Starting 1958, in reference to Max Ernst’s 1920’s Frottage (fig.1) and Oscar Dominguez’s 1930s Decalcomania (fig.2), Man Ray started experimenting with rapid-drying acrylic paint to develop a technique in which he calls “automatic.”
In the process of this technique, the artist would apply heavy patches of fast-drying paint to a board or panel and place a second panel on top and squeeze them together, often by sitting on them. The result would leave a sufficient amount of paint on each panel to produce two works, mirror-images of each other in abstract colors—full effect, with a heavy impasto.
Man Ray described how he developed this technique for his Natural Paintings series:
“At the same time I sought a new technique that would be more automatic as when a seed or sapling is planted and the forces of nature are counted on to do the rest. By spreading the colors according to impulse of the moment, I abandoned brushes and palette knives, and applied pressure with other surfaces, withdrawing them to produce a variation of the Rorschach test. The results were astonishing, with details that could have been obtained only through long and meticulous labor by hand. I gave these productions the general title of Natural Painting.”

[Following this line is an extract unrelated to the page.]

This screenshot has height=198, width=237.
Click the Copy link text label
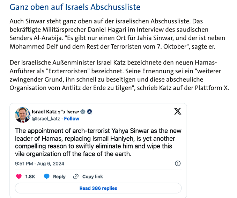point(92,177)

The artist’s constant investigation of how to make paintings and the properties and process of painting has influenced the next generation of artists such as Andy Warhol and his Rorschach paintings.
This exhibition is the first-ever survey to investigate Man Ray’s series of Natural Paintings, executed from 1958 to 1971. In addition, it will feature the reunion of two panels of works, Peinture Naturelle, 1960 and Peinture Naturelle, 1960, which were created and then separated for over five decades.
To realize this project, we were fortunate enough to work alongside Man Ray specialists Andrew Strauss and Timothy Baum.